Jaringan TPPO di Dumai Terima Bayaran Rp 150 Ribu Per Korban
SinPo.id - Kepolisian Resor (Polres) Dumai berhasil menangkap RF alias HS (19), seorang DPO dalam kasus dugaan Tindak Pidana Perdagangan Orang (TPPO) atau penempatan pekerja migran Indonesia secara ilegal. Penangkapan ini merupakan pengembangan dari kasus sebelumnya, di mana polisi telah lebih dulu mengamankan tersangka lain berinisial EG.
Tersangka RF ditangkap pada Sabtu 2 November 2024 di sebuah kos-kosan di Jalan Sidorejo, Kota Dumai. Penangkapan dilakukan tanpa perlawanan setelah polisi memastikan lokasi keberadaan RF berdasarkan informasi masyarakat.

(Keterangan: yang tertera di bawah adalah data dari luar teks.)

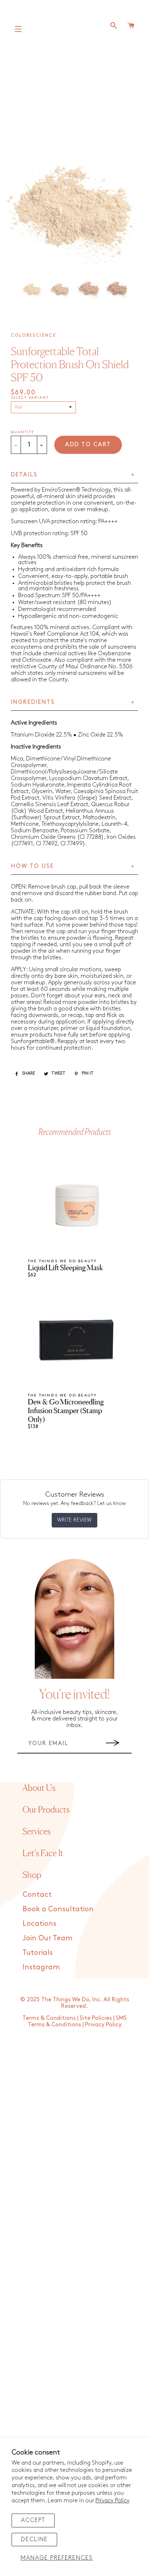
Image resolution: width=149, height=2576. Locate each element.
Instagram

“Kami bergerak cepat setelah mendapat informasi tentang keberadaan RF. Tim langsung memastikan lokasi dan berhasil mengamankan tersangka tanpa hambatan,” ujar Kapolres Dumai, AKBP Dhovan Oktavianton saat dikonfirmasi melalui Kasat Reskrim, AKP Primadona, Selasa (3/12).
Menurut AKP Prima, pengungkapan kasus ini berawal dari laporan masyarakat yang mencurigai adanya aktivitas ilegal di sekitar Kota Dumai. Penyelidikan lebih lanjut mengungkap modus operandi tersangka. RF bertugas menjemput calon pekerja migran dengan kendaraan yang disediakan, lalu mengantar mereka ke lokasi pemberangkatan di Pantai Selinsing.
“Informasi awal kami dapatkan dari masyarakat bahwa ada pekerja migran yang ditampung sementara sebelum diberangkatkan ke Malaysia melalui jalur tidak resmi,” jelas AKP Prima.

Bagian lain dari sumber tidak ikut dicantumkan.